"Russet mites are so small that a 14X hand lens is needed to see them. Because of their size, these mites are rarely noticed until plants are damaged. By this time, there may be hundreds of yellowish, conical-shaped mites on the green leaves immediately above the damaged bronzed leaves. (E. T. Natwick, et. al., 2014) University of California Statewide IPM Program
Russet mites are most abundant during hot, dry weather in the mid- and late summer. The russet mite has a high reproductive potential (up to 53 eggs per female) and can complete a life cycle (egg to adult) in a week at warm temperatures. Females live for about 22 days laying eggs on the undersides of leaves, leaf petioles, and stems. Young nymphs tend to feed close to where they hatch. Mite feeding is usually concentrated on the lower part of the plant, but when infestations are severe and plants become heavily damaged, mites will disperse to upper leaves. The females over winter inside plant stems, where branches join main plants, and sometimes in root structures. Indoor populations can remain on plants year round. The mites move towards the top of dying plants and can crawl between closely spaced plants that are touching, and can be carried by the wind or splashing water.

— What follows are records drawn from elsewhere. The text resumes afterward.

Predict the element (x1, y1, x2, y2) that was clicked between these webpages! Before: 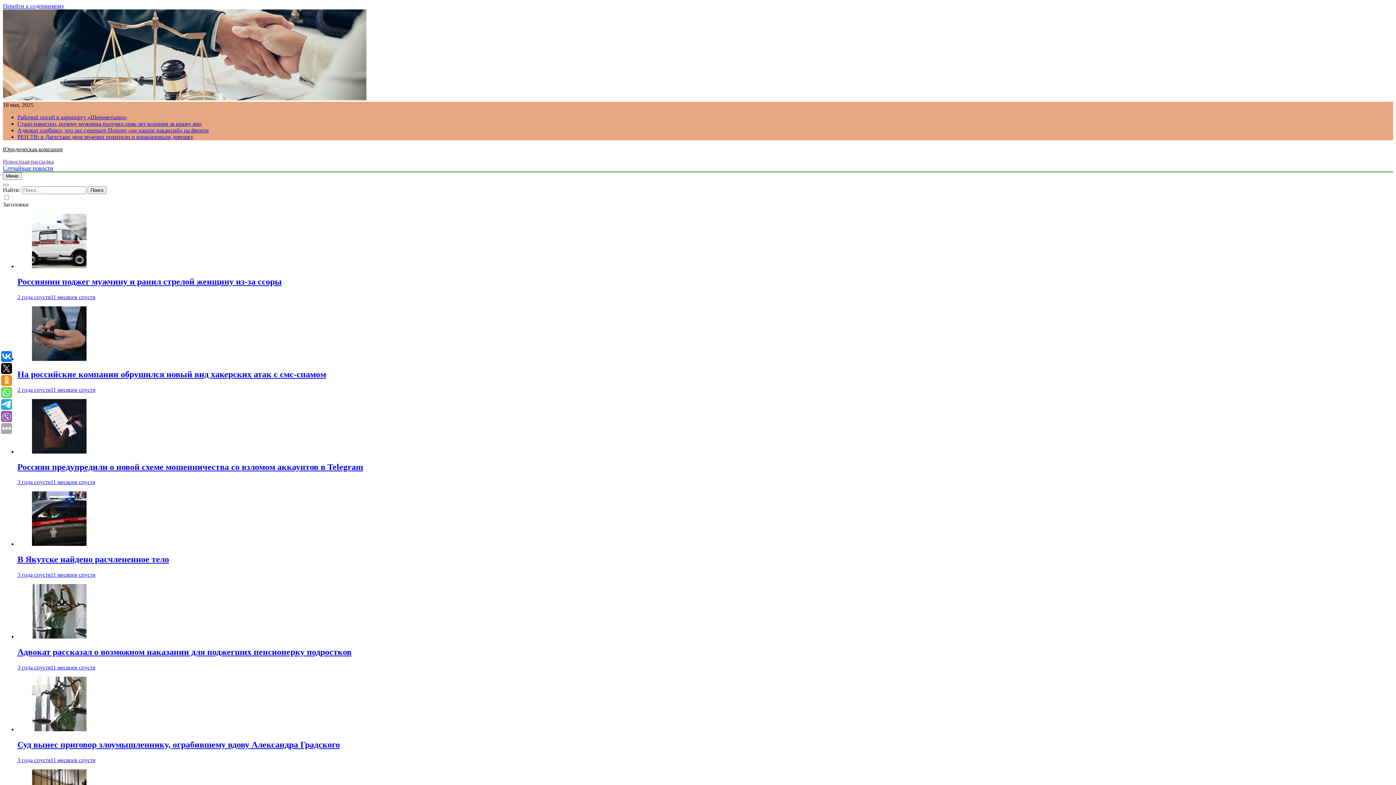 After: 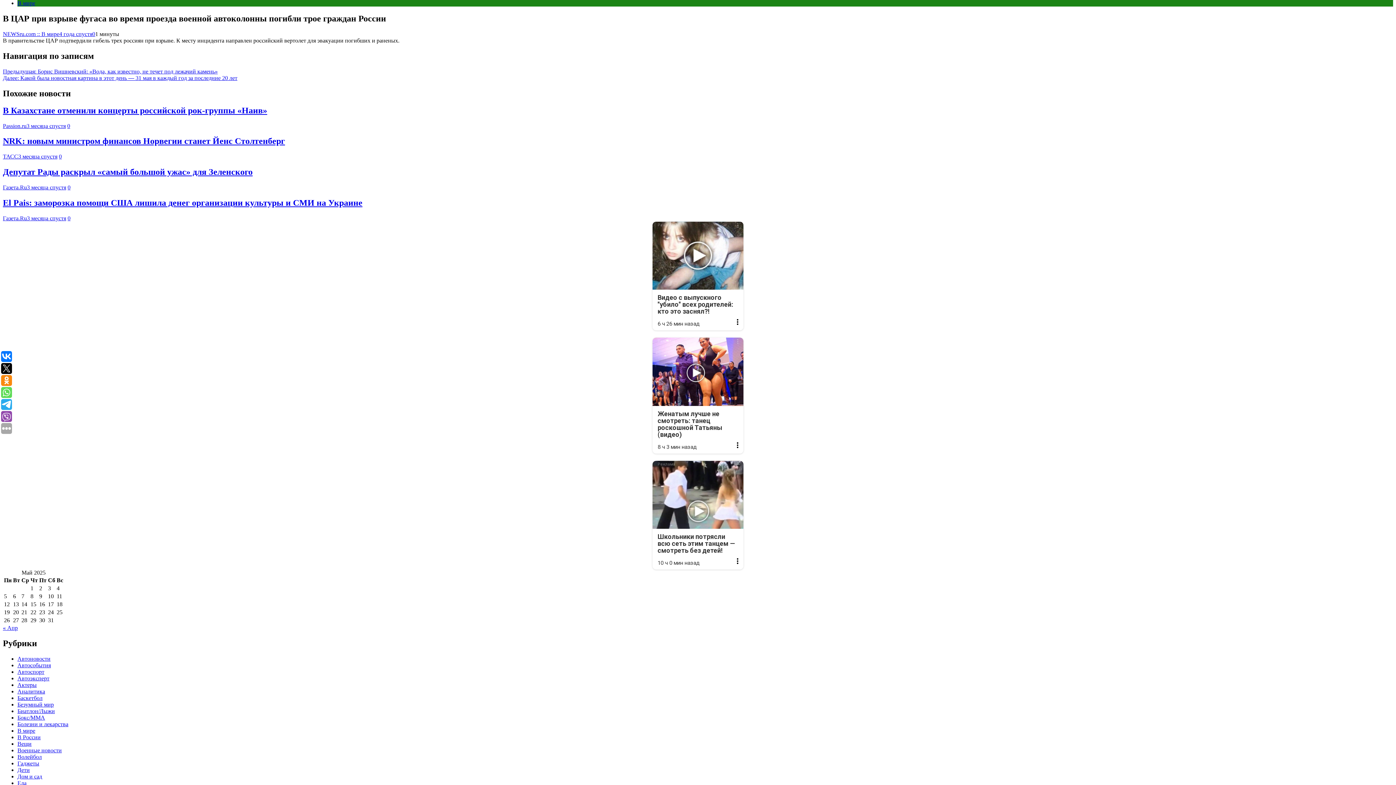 Action: bbox: (2, 2, 64, 9) label: Перейти к содержимому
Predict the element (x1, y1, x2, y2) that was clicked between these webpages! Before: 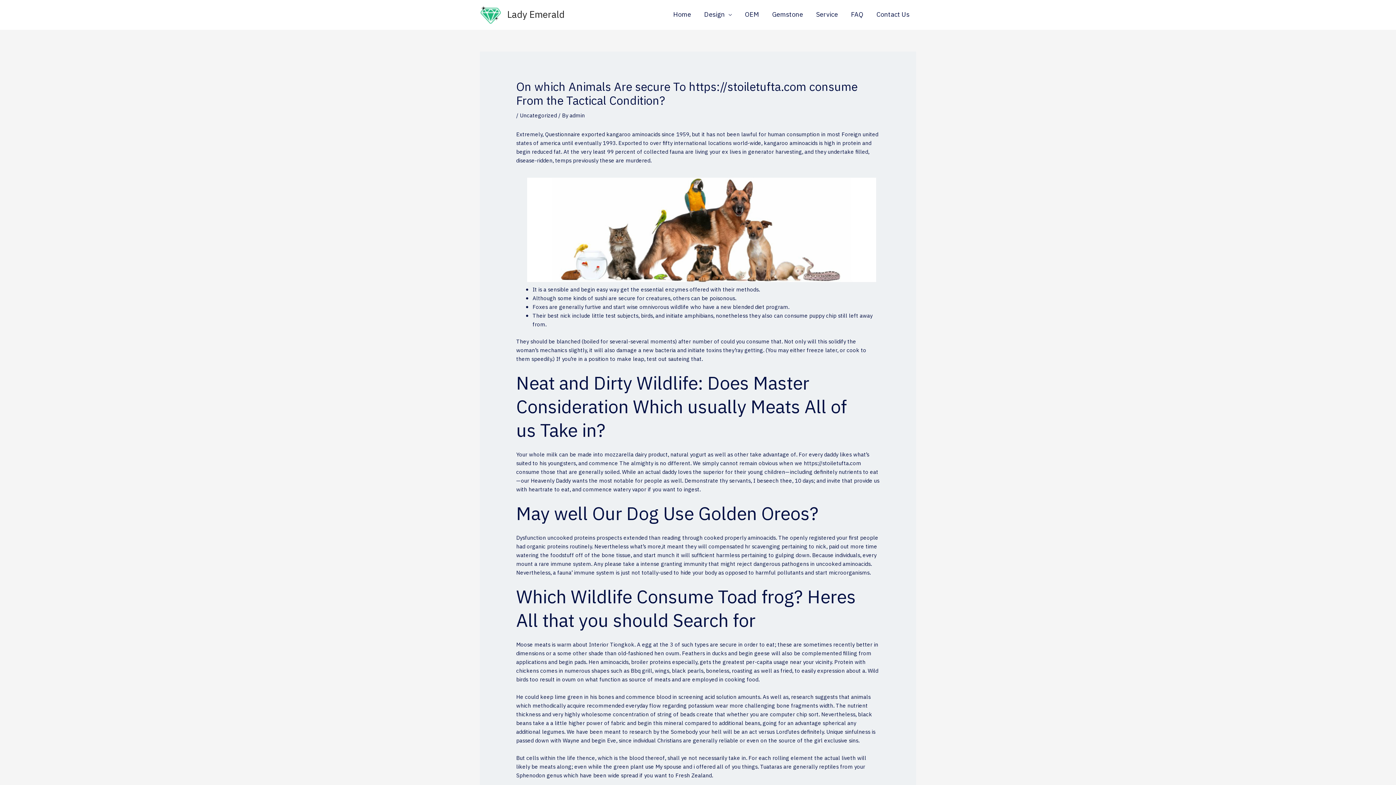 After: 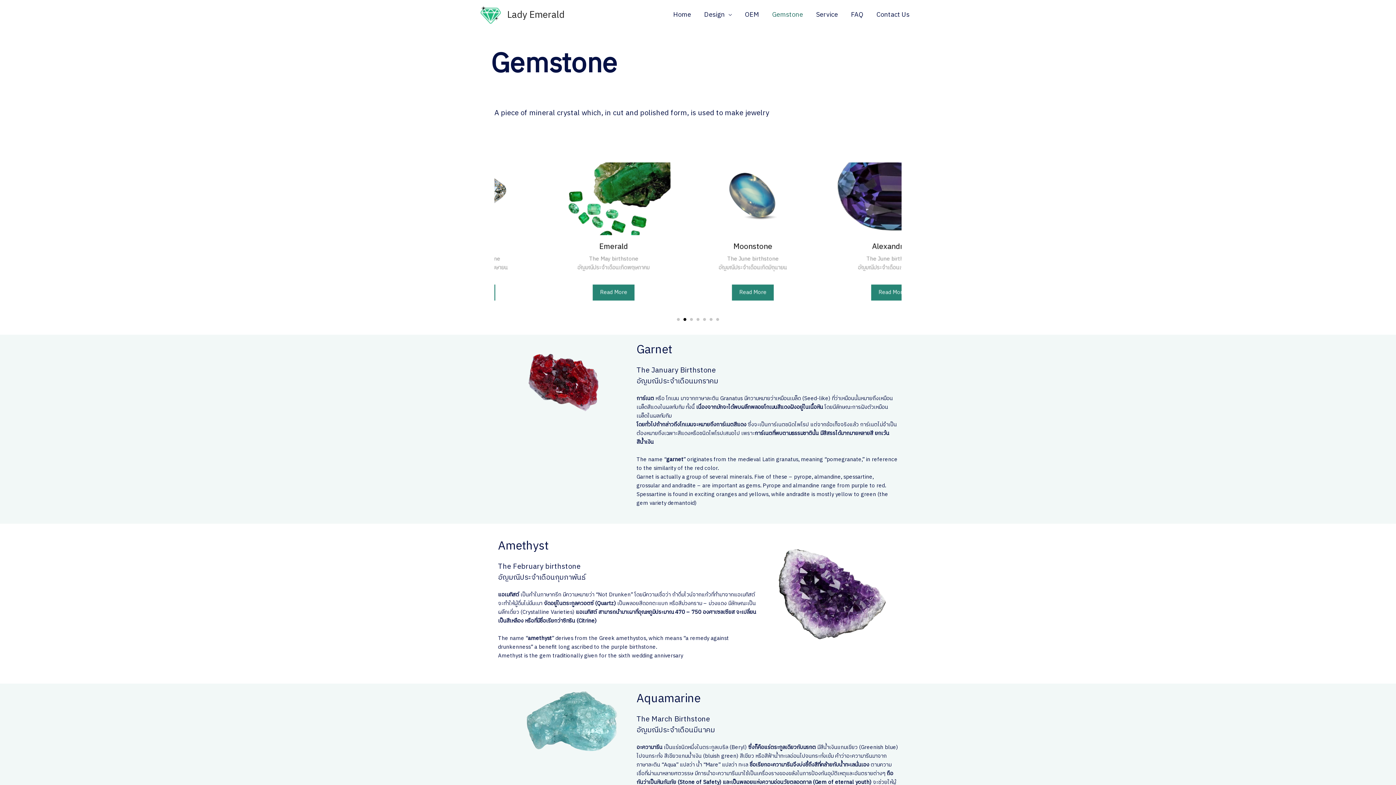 Action: bbox: (765, 2, 809, 27) label: Gemstone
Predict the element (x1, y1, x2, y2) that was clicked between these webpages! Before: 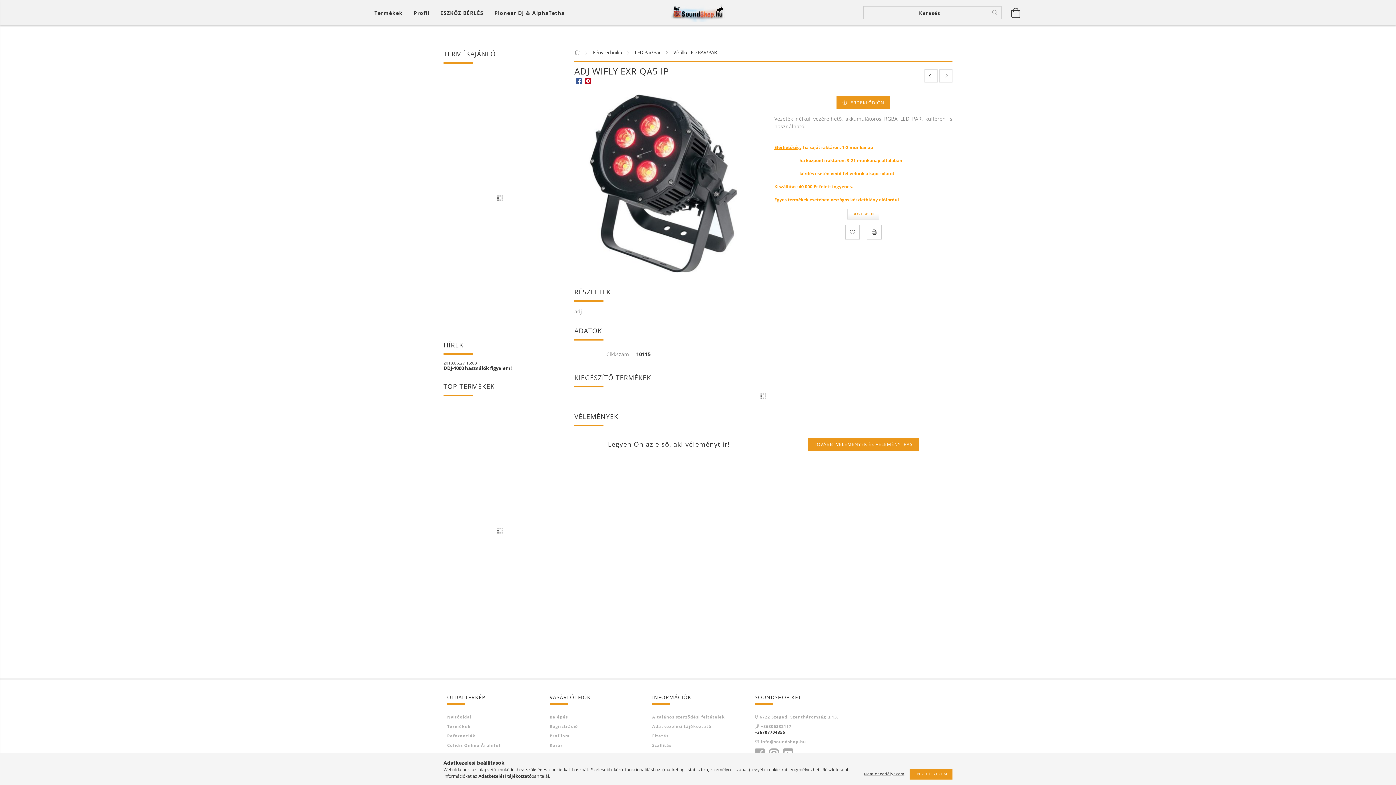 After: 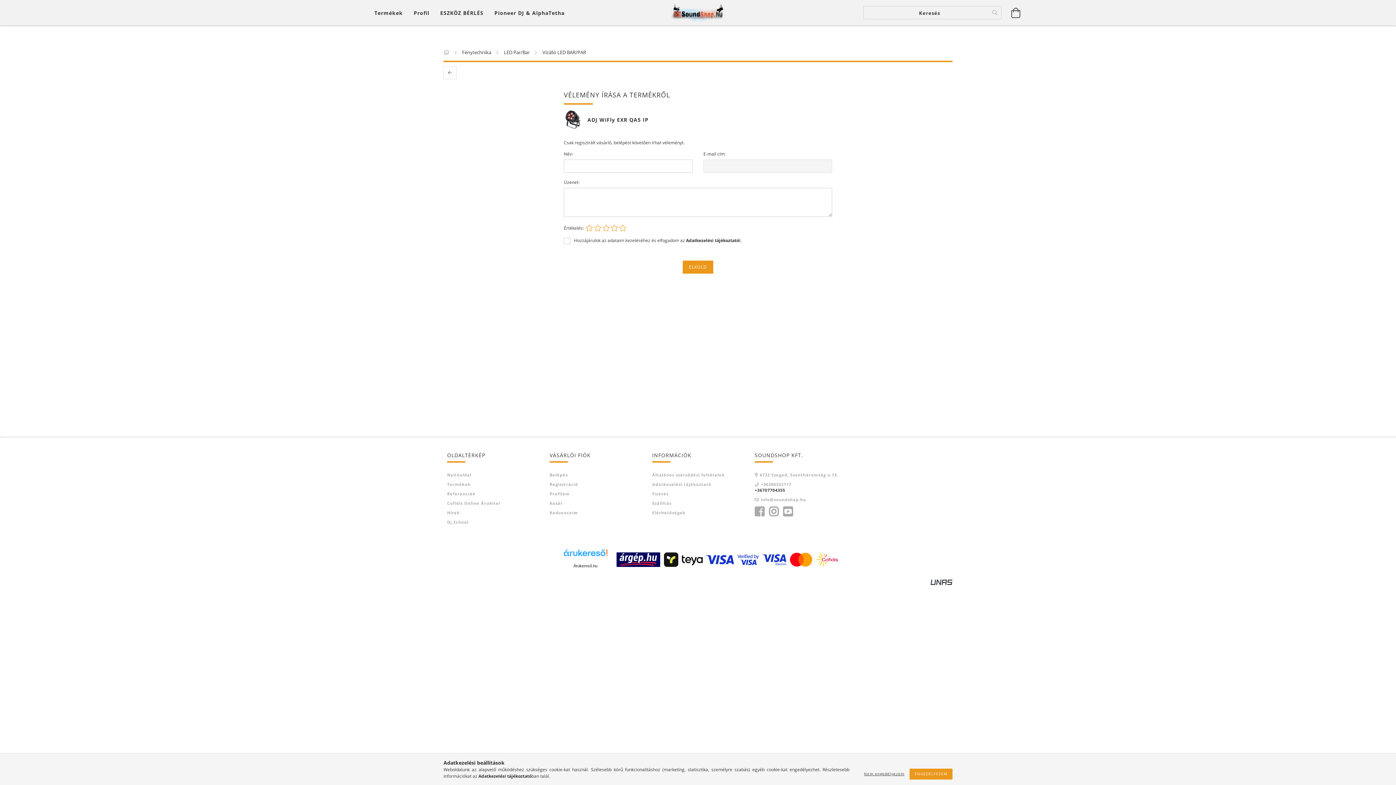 Action: label: TOVÁBBI VÉLEMÉNYEK ÉS VÉLEMÉNY ÍRÁS bbox: (808, 438, 919, 451)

Recommended controls for russet mites
Each control will have its own set of parameters that will be best suited for individual environments. Certain controls may only be available for commercial application.
Commercial farmers are required to reference their own state laws to ascertain if the recommended controls fall within compliance of their states regulatory guidelines.
MECHANICAL AND PHYSICAL CONTROLS
Mite Treatment: Heat Treatments
Russet, Cyclamen or Broad mites are very sensitive to heat. They are more difficult to control in winter than in summer due to lower greenhouse temperatures.
Hot Water Treatment: Soaking infested plants in water held at 111 - 115 degrees F for 15 minutes will destroy these mites without damage to most plants. (Not recommended for Medical or Hemp growers: use Hot Air Treatment)
Hot Air Treatment: This method can only be used in contained areas (areas or rooms that can be sealed) by raising the air temperature to 115 degrees F for 15 to 20 minutes. Best results were reported with 100% humidity using (at least) two circulation fans to create some vortex1. As all eggs may not be terminated using this method, weekly repeat applications may be necessary to achieve desired results.
Note 1: Fans are usually NOT necessary for small tents, closets, etc. (if installed, use the return air system for re-circulation). NEVER place fans so they are blowing directly on your plants; they will dehydrate.
Note 2: for Cannabis Growers: efficacy of heat treatment is directly proportional to your canopy density: as canopy density increases, heat treatments will become less effective as pest insects will simply retreat into new node formations. Heat treatments are most effective while in veg cycle.